The second I'll call "Charlie the Con." Charlie the Con had lots of ego; in fact, in some ways all there was to Charlie the Con was ego. He assumed that the rest of you were put here for his benefit. In fact, I often fantasized that he thought there was probably only about two or three hundred of you anyway, and you were all playing various roles from time to time, scripted for his benefit. Wherever he happened to go, you were there reliably, and you could reliably be hustled and conned so that he would be able to have anything and everything he wanted. Whenever he didn't have anything and everything he wanted it was quite appropriate to pull some stunt on you and separate you from the two or three thousand or two or three hundred or five or ten dollars that you had. Whatever it took for him to get whatever it was that he wanted on that day. Talking to Charlie, I sat there in awe because the experience of imagining that somebody else had the same kinds of feelings on their insides that he had never occurred to Charlie. He didn't know what the hell I was talking about. Charlie was the center of the universe, all ego and the only ego.

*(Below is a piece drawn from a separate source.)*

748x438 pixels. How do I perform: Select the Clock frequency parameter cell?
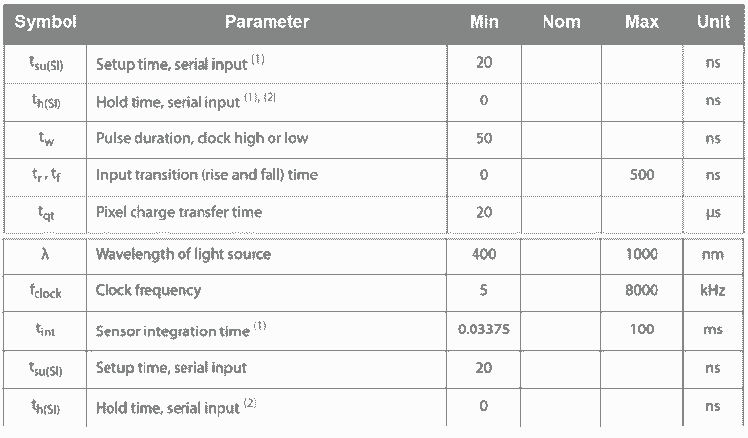148,291
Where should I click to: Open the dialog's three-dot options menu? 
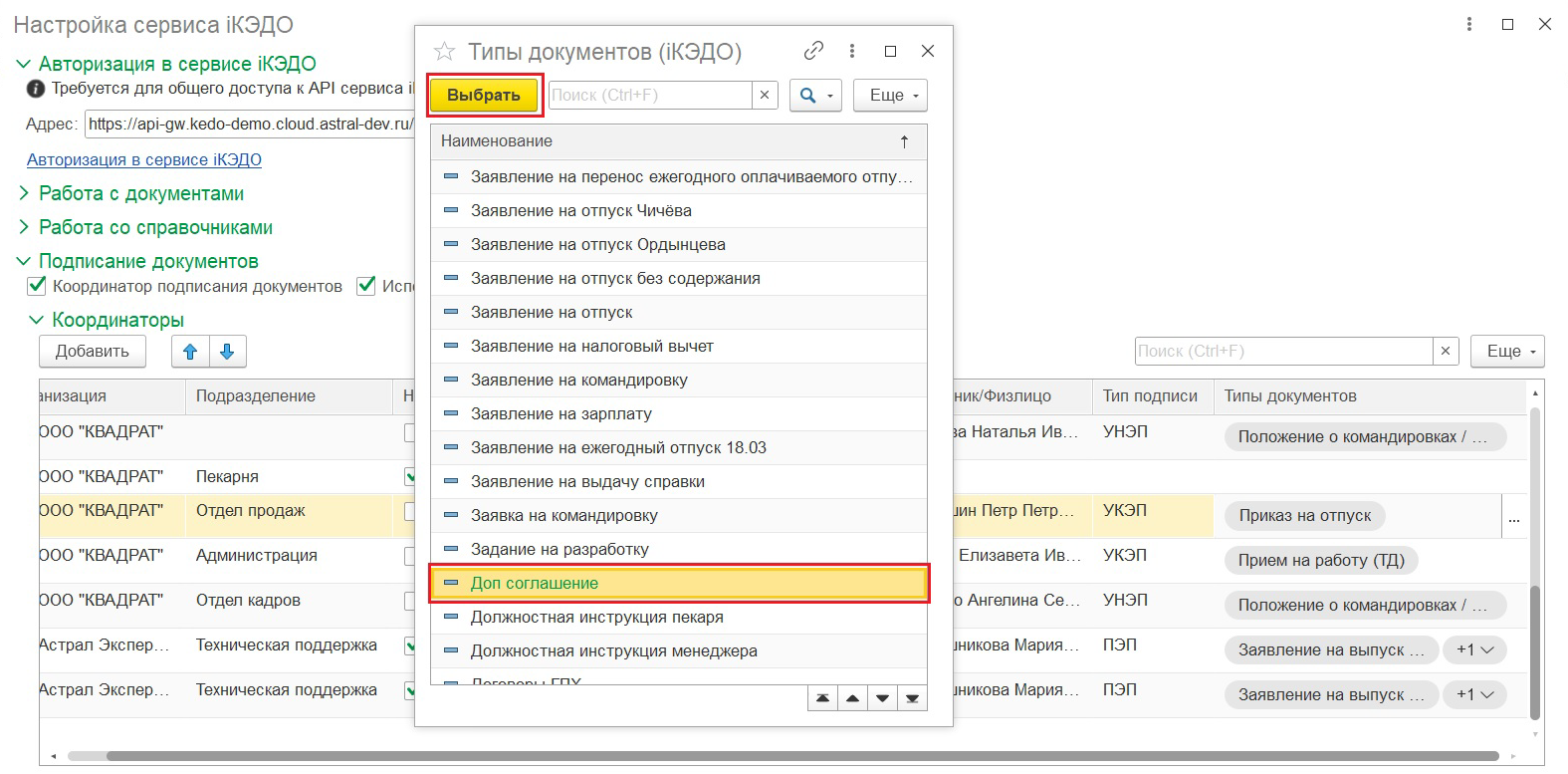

For whatever the reasons one might speculate, for those who are able to make that leap of imagination of empathy, it is not that ego, self-interest, etc., do not exist. It is only that they not ultimate. What is at the heart of what our religious teachers have been pushing at us for lo, these many ions ? It is that really weird experience Buddha had before he went to sit under the tree. Someone who doesn't have to refusing to acknowledge the barriers, the lines, the walls that we build between ourselves and other people. For them, the lines that the mind draws, that our cultures have historically drawn, can be crossed. They aren't even barbed wired.
So I suggest to you the following discipline: Pay attention to your own experience of empathy and of being empathed. Notice when you "other." "Other" here is a verb. It's what you do when you assume that a person is somehow significantly "other" than you; when the barrier between you approaches ultimacy. As I catch myself drawing that line, and maybe only as I catch myself drawing the line, can I blur it. Or at the very least own it as a line that "I" drew. In that moment of refusing to consider the lines that we draw ultimate an interesting thing tends to happen. The first is that all the rules disappear. The presumptions about how one is "supposed" to behave, all of the things that the culture has told you in your maturation process about what is right and wrong blur with the line. It may be that only in that moment of transcending the line can you do rightly, simply as a human response to another human like yourself, without having to calculate whether you're going to get credit for it or whether it falls within the correct rules and regs, or even whether the other person will one day thank you deeply for it. For it is in that moment of transcending the boundaries we are so in the habit unconsciously of drawing between ourselves and others that the possibility of Buddha's insight under the bodhi tree became possible.
Another path to the Buddha; not by way of suffering but by way of awe at that incredible human ability to escape the boundaries of our own mind.